> **Exercise objective**: Of the entries below, restate word for word only the section that runs from the line with "Ayen Energija D.O.O (1412, 535)" to the line with "Başvuru Formları (1616, 469)", counting both ends.

Items from a data source

########

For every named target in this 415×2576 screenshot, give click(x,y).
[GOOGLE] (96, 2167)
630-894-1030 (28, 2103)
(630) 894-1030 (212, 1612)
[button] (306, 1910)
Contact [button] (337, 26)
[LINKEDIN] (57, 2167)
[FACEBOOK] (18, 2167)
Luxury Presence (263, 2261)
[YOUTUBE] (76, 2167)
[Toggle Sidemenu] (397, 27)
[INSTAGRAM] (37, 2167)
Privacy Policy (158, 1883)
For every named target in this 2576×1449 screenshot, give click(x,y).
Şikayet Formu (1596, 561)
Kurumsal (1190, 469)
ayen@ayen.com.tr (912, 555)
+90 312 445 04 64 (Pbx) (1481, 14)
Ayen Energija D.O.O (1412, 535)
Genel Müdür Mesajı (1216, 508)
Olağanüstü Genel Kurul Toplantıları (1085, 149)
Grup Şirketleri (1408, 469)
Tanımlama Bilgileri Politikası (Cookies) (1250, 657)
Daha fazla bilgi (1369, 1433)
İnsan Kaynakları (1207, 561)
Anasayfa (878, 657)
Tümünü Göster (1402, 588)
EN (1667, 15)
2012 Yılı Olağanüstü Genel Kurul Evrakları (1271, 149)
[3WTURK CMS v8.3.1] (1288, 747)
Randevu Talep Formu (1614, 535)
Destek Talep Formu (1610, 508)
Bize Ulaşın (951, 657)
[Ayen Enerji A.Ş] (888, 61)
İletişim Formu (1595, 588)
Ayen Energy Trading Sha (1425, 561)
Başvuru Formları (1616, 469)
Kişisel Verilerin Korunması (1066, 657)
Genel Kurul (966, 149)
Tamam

########

> **Exercise response**:
Ayen Energija D.O.O (1412, 535)
Genel Müdür Mesajı (1216, 508)
Olağanüstü Genel Kurul Toplantıları (1085, 149)
Grup Şirketleri (1408, 469)
Tanımlama Bilgileri Politikası (Cookies) (1250, 657)
Daha fazla bilgi (1369, 1433)
İnsan Kaynakları (1207, 561)
Anasayfa (878, 657)
Tümünü Göster (1402, 588)
EN (1667, 15)
2012 Yılı Olağanüstü Genel Kurul Evrakları (1271, 149)
[3WTURK CMS v8.3.1] (1288, 747)
Randevu Talep Formu (1614, 535)
Destek Talep Formu (1610, 508)
Bize Ulaşın (951, 657)
[Ayen Enerji A.Ş] (888, 61)
İletişim Formu (1595, 588)
Ayen Energy Trading Sha (1425, 561)
Başvuru Formları (1616, 469)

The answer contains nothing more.